Qui veut la Paix cultive la Justice

Je viens de participer à la 2° semaine sociale de l'Eglise famille de Dieu au Burkina Faso.

La Justice sociale et la Paix au Burkina Faso : Quelle contribution de l'Eglise Catholique ?

 

Nous étions 150 personnes à travailler pendant 4 jours, venus de tous les diocèses du Burkina (sans « per-diem »), très impliqués dans la vie des populations et porteurs d'attentes fortes par rapport à ce thème, dans un souci de formation, d'engagement et de foi. (« La paix et la justice se reçoivent de Dieu », disait Mgr Philippe à l'ouverture).

Deux jours pour écouter, un jour pour échanger, réfléchir, parler et partager, un jour pour tirer les conclusions.


« Vouloir ensemble, au nom de notre foi, éveiller les consciences, renouveler l'ordre social, défendre les droits en privilégiant les plus pauvres, avec comme référence l'Evangile » (Mgr Thomas) ; « La mondialisation exige une proclamation des devoirs humains, celui de la solidarité en particulier : le monde s'enrichit, les pauvres augmentent, c'est le désastre de notre société... Il nous faut bâtir une civilisation de l'Amour : c'est cela le projet de la doctrine sociale de l'Eglise ». (Mgr Giampaolo, venu de Rome) 

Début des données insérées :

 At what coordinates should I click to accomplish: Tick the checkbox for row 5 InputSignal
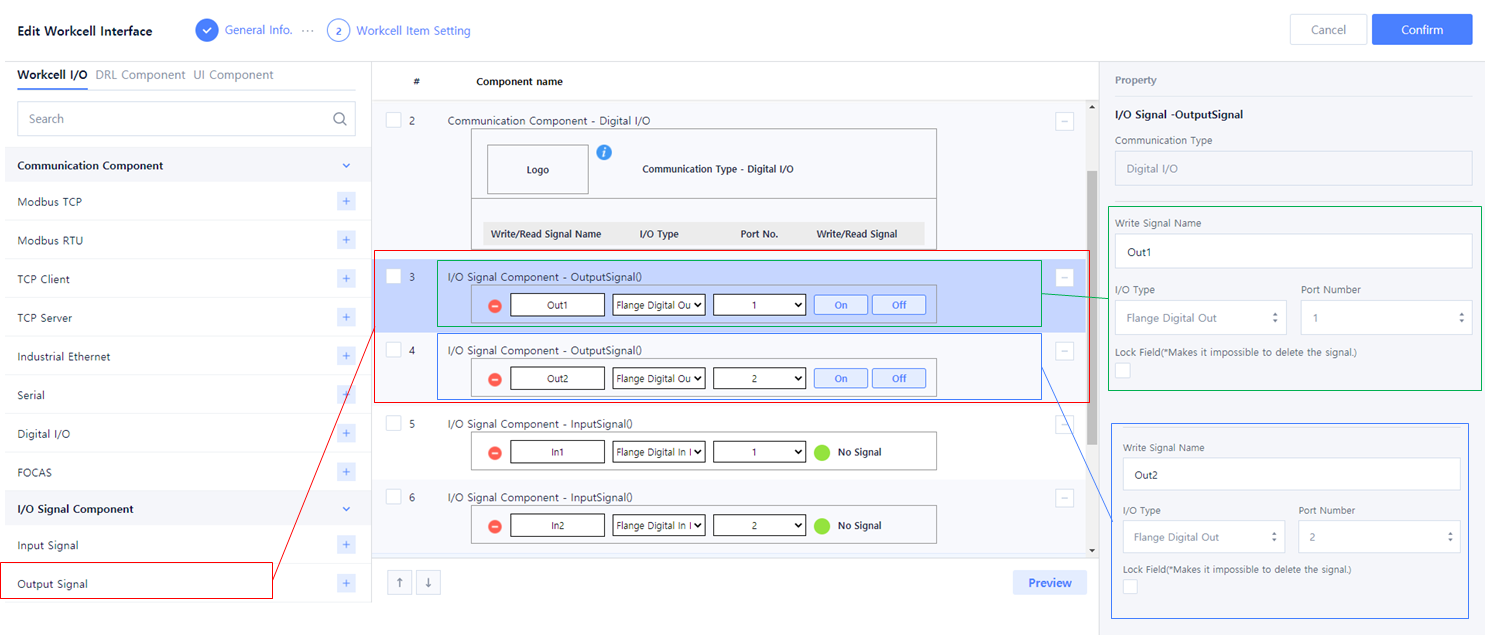pos(394,424)
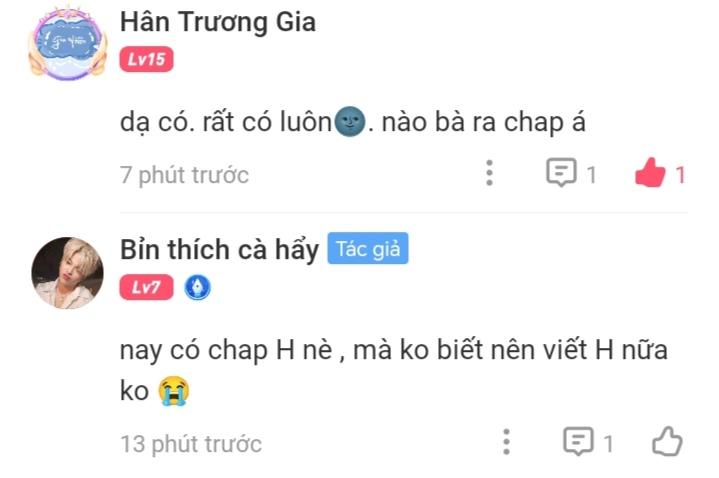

Impossible ici de prétendre résumer les 13 interventions que nous avons écoutées durant les deux premiers jours, et toutes les interpellations de l'assemblée aux conférenciers. Ecoute respectueuse, mais regard sans complaisance sur notre société. Etonnant spectacle de voir à la même tribune le ministre du travail (Gérôme Bougouma) et un grand syndicaliste Tole SAGNON (SG de la CGTB), un député CDP qui n'hésite pas à parler de conquête du pouvoir (Mahamat SAWADOGO) et le président du PAREN (opposition : Laurent BADO). Plus tard, Mgr Anselme SANON (archevêque de Bobo) se retrouvera entre Achille TAPSOBA (député CDP) et maître Stanislas SANKARA (président du parti UNIR/MS – sankariste). « Nous sommes des adversaires, pas des ennemis ». Ont aussi « planché » l'abbé André Ouattara, le Professeur Augustin LOADA, Kassoum KAMBOU, Mme Monique Ilboudo (ministre de la promotion des droits humains), Raymond Goudjo du Bénin et Mgr Thomas KABORE, président de la commission Justice et Paix.


Que retenir de ce temps fort ?

Je vais mêler ici ce que j'ai entendu des discours et de ma participation au premier groupe de travail.


D'abord une conscience très vive que dans notre pays, il y a une certaine paix, mais elle reste fragile et menacée, sans cesse à construire et à consolider (la « révolte des casques » nous l'a montré).
Ne tient-elle qu'à notre pauvreté ? Sans doute pas, mais nous sommes épargnés de l'appétit des grands prédateurs de matières premières et d'énergie...


Est-elle construite sur la peur ? Oui, pour une part.

Le non-lieu dans l'affaire Zongo,

le difficile accès à la justice (félicitations pour le travail des para juristes à Nouna), l'exclusion des juges non corrompus par leur hiérarchie (un exemple particulièrement choquant a été cité au cours des débats),

l'impunité (un grand chef de service me disait un jour : « Il faut faire attention, sinon c'est Sapouy et le non-lieu.»).

Une motion fut adoptée par l'assemblée pour dire l'immense trouble qu'a suscité ce non-lieu et demander une solution juste à ce dossier pour rendre à notre pays la paix sociale.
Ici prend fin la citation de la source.